If the given graph contains both edges \((a,b)\) and \((b,a)\), the answer is clearly No. In the following, we consider the other inputs.

First, consider the case where the given graph is a tournament.

We use the following lemma.

Lemma: For four vertices \(a,b,c,d\), we can reverse just \([a,b],[b,c],[c,d],[d,a]\).

Proof of Lemma: Take a subset \(X\) of size \(K-2\) that does not contain \(a\), \(b\), \(c\), or \(d\). Perform the operations in the order \(S=X\cup \lbrace a,b \rbrace,X\cup \lbrace b,c \rbrace,X\cup \lbrace c,d \rbrace,X\cup \lbrace d,a \rbrace\). (End of proof)

When \(K\) is even, by applying mathematical induction using Lemma 2 below, we can show that the answer is always Yes.

Lemma 2: If \(K\) is even, for three vertices \(a,b,c\), we can reverse just \([a,b],[b,c]\).

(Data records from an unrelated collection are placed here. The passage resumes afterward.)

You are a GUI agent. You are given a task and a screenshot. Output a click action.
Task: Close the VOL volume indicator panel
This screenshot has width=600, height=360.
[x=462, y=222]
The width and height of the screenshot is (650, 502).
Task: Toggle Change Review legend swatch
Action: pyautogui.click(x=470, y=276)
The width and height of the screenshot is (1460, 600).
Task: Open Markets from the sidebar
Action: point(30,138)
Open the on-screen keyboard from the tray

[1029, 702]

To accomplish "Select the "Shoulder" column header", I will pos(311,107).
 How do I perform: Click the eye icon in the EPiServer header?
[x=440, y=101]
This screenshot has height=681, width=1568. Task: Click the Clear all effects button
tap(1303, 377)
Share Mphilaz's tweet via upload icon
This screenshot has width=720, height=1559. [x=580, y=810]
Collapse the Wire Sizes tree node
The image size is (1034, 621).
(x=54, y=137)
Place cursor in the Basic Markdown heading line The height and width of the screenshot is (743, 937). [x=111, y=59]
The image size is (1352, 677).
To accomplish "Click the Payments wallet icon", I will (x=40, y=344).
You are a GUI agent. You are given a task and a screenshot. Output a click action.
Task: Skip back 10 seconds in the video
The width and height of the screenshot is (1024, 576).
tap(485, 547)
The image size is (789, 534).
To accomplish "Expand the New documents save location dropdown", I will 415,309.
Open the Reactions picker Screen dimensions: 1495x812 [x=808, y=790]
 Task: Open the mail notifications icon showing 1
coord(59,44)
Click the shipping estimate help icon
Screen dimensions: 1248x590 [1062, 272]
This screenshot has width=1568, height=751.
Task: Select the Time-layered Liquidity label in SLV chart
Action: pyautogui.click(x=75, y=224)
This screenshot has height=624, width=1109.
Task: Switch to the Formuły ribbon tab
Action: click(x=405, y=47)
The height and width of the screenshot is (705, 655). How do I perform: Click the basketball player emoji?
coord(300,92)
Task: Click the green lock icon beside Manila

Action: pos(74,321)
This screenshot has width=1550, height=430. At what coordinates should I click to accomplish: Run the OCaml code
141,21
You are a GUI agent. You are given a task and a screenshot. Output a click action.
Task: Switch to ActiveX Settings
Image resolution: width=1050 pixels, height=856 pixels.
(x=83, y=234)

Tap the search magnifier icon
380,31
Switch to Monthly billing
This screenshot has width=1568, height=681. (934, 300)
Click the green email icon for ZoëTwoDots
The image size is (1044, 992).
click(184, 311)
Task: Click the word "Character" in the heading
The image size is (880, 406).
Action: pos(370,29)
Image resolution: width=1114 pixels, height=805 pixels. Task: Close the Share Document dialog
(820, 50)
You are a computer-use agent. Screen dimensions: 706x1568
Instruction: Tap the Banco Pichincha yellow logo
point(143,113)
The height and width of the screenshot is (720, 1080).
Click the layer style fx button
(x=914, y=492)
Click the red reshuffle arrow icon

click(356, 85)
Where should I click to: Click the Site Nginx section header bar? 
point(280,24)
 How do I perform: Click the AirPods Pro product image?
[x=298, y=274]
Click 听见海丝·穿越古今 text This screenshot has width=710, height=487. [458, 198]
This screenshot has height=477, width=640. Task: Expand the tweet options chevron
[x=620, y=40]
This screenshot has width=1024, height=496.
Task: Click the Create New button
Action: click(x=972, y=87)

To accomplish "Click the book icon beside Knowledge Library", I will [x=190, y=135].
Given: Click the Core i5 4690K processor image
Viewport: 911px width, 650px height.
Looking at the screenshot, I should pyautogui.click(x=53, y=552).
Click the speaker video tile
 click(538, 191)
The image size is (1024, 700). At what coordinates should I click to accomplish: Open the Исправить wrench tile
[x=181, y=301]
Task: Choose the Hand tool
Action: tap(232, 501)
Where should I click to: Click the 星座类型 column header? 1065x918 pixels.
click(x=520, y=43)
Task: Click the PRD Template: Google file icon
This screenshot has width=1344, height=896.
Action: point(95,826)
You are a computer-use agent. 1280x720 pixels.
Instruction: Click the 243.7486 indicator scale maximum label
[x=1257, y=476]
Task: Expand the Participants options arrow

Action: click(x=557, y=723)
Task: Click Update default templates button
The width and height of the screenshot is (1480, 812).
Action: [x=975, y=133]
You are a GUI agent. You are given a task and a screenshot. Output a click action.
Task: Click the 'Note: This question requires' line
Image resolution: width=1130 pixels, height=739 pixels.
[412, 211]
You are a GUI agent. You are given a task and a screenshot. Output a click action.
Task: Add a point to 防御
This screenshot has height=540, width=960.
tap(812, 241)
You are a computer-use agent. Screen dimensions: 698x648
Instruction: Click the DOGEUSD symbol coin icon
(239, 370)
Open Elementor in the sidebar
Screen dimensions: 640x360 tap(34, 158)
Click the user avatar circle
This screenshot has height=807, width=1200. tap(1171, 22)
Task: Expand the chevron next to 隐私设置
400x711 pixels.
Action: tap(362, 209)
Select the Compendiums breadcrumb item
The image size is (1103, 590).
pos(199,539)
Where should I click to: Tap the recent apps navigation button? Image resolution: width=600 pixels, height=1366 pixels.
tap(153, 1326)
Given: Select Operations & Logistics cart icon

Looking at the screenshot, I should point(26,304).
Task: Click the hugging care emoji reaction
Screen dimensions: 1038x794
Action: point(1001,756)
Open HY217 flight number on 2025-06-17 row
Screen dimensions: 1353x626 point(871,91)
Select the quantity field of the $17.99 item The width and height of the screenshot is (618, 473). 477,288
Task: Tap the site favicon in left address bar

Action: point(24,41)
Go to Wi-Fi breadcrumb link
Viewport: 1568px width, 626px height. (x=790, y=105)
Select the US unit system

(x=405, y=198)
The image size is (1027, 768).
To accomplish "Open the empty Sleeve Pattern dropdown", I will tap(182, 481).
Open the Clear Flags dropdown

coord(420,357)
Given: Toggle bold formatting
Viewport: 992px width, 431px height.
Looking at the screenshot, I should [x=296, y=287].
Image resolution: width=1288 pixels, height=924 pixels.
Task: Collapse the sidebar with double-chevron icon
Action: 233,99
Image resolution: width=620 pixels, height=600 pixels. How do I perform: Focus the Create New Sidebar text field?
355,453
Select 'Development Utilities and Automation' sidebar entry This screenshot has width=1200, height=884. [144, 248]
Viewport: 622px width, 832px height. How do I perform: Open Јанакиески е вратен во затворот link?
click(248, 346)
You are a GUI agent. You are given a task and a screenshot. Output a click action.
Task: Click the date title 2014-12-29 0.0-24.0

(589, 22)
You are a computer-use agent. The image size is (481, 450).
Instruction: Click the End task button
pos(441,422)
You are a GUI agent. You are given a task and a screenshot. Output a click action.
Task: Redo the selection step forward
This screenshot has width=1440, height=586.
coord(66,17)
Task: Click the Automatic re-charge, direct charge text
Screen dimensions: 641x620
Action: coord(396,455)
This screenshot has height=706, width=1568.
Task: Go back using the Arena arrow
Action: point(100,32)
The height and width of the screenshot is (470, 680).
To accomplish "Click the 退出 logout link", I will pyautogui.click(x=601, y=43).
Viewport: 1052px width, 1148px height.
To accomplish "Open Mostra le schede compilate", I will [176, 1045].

Proof of Lemma 2: Take a subset \(Y\) of size \(K-2\) that does not contain \(a\), \(b\), or \(c\). Perform the operations in the order \(Y\cup\lbrace a,b\rbrace, Y\cup \lbrace b,c\rbrace\). The edges reversed other than \([a,b],[b,c]\) form a complete bipartite graph with one endpoint being \(a\) or \(c\) and the other being a vertex in \(Y\). This complete bipartite graph can be decomposed into some number of cycles of length \(4\) (since \(|Y|=K-2\) is even). Thus, by applying the lemma, we can reverse just \([a,b],[b,c]\). (End of proof)

If \(K\) is odd, since operations do not change the parity of each vertex’s out-degree, a necessary condition for the answer to be Yes is that the number of vertices with even out-degree is \(\lceil \frac{N}{2}\rceil\).

In fact, this is also sufficient, which can be proved by applying mathematical induction using the lemma.

If the input is not a tournament, taking the complement graph of the input (where the complement graph is undirected) and mapping the parity of each vertex’s current out-degree (in the input graph) to white and black, we reduce to the following problem:

We are given a graph with \(N\) vertices where each vertex is colored white or black. For each edge, perform an operation that flips the color of one of its endpoints. Determine whether we can make the number of black vertices equal to a specified value.

Consider the case where the graph is connected. Taking a spanning tree and directing the non-tree edges toward the root, we can freely choose the colors for all vertices except the root. Also, since the sum of out-degrees is fixed, once the colors of the non-root vertices are determined, the root’s color is uniquely determined. This shows that only the parity of the number of vertices whose color can be changed is determined. (Related problem: AGC 035-B Even degrees)

For the disconnected case, we process each connected component as above and determine whether we can make the total equal to the required value.

All we need is the number of vertices and edges in each connected component of the complement graph, which can be obtained via complement BFS.

(Further analysis shows that when the input graph is sparse, the answer is always Yes, and it can be said that performing complement BFS naively causes no issues.)